- [Assignment] The answer must be an exact copy of every record below.

- [Data section]
---

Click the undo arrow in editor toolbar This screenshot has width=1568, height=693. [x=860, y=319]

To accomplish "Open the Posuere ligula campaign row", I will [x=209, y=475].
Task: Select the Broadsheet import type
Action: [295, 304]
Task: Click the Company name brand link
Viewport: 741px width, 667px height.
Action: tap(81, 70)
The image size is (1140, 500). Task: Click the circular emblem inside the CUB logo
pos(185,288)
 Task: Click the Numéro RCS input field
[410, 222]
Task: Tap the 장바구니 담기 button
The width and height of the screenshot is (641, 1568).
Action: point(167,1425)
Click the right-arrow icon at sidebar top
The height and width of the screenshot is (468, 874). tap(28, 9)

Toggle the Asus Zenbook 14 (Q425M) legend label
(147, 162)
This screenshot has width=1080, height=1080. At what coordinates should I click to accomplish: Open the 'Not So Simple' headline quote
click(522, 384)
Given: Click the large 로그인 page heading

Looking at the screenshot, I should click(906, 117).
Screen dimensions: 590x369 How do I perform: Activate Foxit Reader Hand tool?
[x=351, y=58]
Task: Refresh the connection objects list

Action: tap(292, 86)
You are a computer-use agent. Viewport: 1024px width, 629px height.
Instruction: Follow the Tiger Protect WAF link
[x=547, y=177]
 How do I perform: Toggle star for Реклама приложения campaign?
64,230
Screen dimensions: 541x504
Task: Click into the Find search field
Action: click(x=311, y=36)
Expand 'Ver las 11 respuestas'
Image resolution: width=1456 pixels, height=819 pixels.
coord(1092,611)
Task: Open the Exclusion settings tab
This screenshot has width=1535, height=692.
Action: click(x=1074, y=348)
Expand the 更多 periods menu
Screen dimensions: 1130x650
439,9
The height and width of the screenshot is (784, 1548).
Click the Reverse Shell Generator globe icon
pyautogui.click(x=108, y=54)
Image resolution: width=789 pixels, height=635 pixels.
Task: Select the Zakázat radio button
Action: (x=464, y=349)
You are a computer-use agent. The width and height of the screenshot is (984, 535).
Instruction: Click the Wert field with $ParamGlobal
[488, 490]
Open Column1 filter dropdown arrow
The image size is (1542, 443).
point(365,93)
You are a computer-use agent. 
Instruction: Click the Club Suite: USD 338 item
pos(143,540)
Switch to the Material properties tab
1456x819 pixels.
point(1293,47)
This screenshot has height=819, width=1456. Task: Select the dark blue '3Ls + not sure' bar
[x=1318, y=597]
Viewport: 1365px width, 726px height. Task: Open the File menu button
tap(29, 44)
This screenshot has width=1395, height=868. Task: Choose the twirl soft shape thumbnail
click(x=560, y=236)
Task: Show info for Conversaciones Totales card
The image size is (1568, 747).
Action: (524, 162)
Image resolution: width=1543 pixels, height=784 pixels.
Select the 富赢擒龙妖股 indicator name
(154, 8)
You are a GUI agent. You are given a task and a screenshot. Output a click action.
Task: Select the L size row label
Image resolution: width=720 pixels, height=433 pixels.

---

- [Response below]
Click the undo arrow in editor toolbar This screenshot has width=1568, height=693. [x=860, y=319]

To accomplish "Open the Posuere ligula campaign row", I will [x=209, y=475].
Task: Select the Broadsheet import type
Action: [295, 304]
Task: Click the Company name brand link
Viewport: 741px width, 667px height.
Action: tap(81, 70)
The image size is (1140, 500). Task: Click the circular emblem inside the CUB logo
pos(185,288)
 Task: Click the Numéro RCS input field
[410, 222]
Task: Tap the 장바구니 담기 button
The width and height of the screenshot is (641, 1568).
Action: point(167,1425)
Click the right-arrow icon at sidebar top
The height and width of the screenshot is (468, 874). tap(28, 9)

Toggle the Asus Zenbook 14 (Q425M) legend label
(147, 162)
This screenshot has width=1080, height=1080. At what coordinates should I click to accomplish: Open the 'Not So Simple' headline quote
click(522, 384)
Given: Click the large 로그인 page heading

Looking at the screenshot, I should click(906, 117).
Screen dimensions: 590x369 How do I perform: Activate Foxit Reader Hand tool?
[x=351, y=58]
Task: Refresh the connection objects list

Action: tap(292, 86)
You are a computer-use agent. Viewport: 1024px width, 629px height.
Instruction: Follow the Tiger Protect WAF link
[x=547, y=177]
 How do I perform: Toggle star for Реклама приложения campaign?
64,230
Screen dimensions: 541x504
Task: Click into the Find search field
Action: click(x=311, y=36)
Expand 'Ver las 11 respuestas'
Image resolution: width=1456 pixels, height=819 pixels.
coord(1092,611)
Task: Open the Exclusion settings tab
This screenshot has width=1535, height=692.
Action: click(x=1074, y=348)
Expand the 更多 periods menu
Screen dimensions: 1130x650
439,9
The height and width of the screenshot is (784, 1548).
Click the Reverse Shell Generator globe icon
pyautogui.click(x=108, y=54)
Image resolution: width=789 pixels, height=635 pixels.
Task: Select the Zakázat radio button
Action: (x=464, y=349)
You are a computer-use agent. The width and height of the screenshot is (984, 535).
Instruction: Click the Wert field with $ParamGlobal
[488, 490]
Open Column1 filter dropdown arrow
The image size is (1542, 443).
point(365,93)
You are a computer-use agent. 
Instruction: Click the Club Suite: USD 338 item
pos(143,540)
Switch to the Material properties tab
1456x819 pixels.
point(1293,47)
This screenshot has height=819, width=1456. Task: Select the dark blue '3Ls + not sure' bar
[x=1318, y=597]
Viewport: 1365px width, 726px height. Task: Open the File menu button
tap(29, 44)
This screenshot has width=1395, height=868. Task: Choose the twirl soft shape thumbnail
click(x=560, y=236)
Task: Show info for Conversaciones Totales card
The image size is (1568, 747).
Action: (524, 162)
Image resolution: width=1543 pixels, height=784 pixels.
Select the 富赢擒龙妖股 indicator name
(154, 8)
You are a GUI agent. You are given a task and a screenshot. Output a click action.
Task: Select the L size row label
Image resolution: width=720 pixels, height=433 pixels.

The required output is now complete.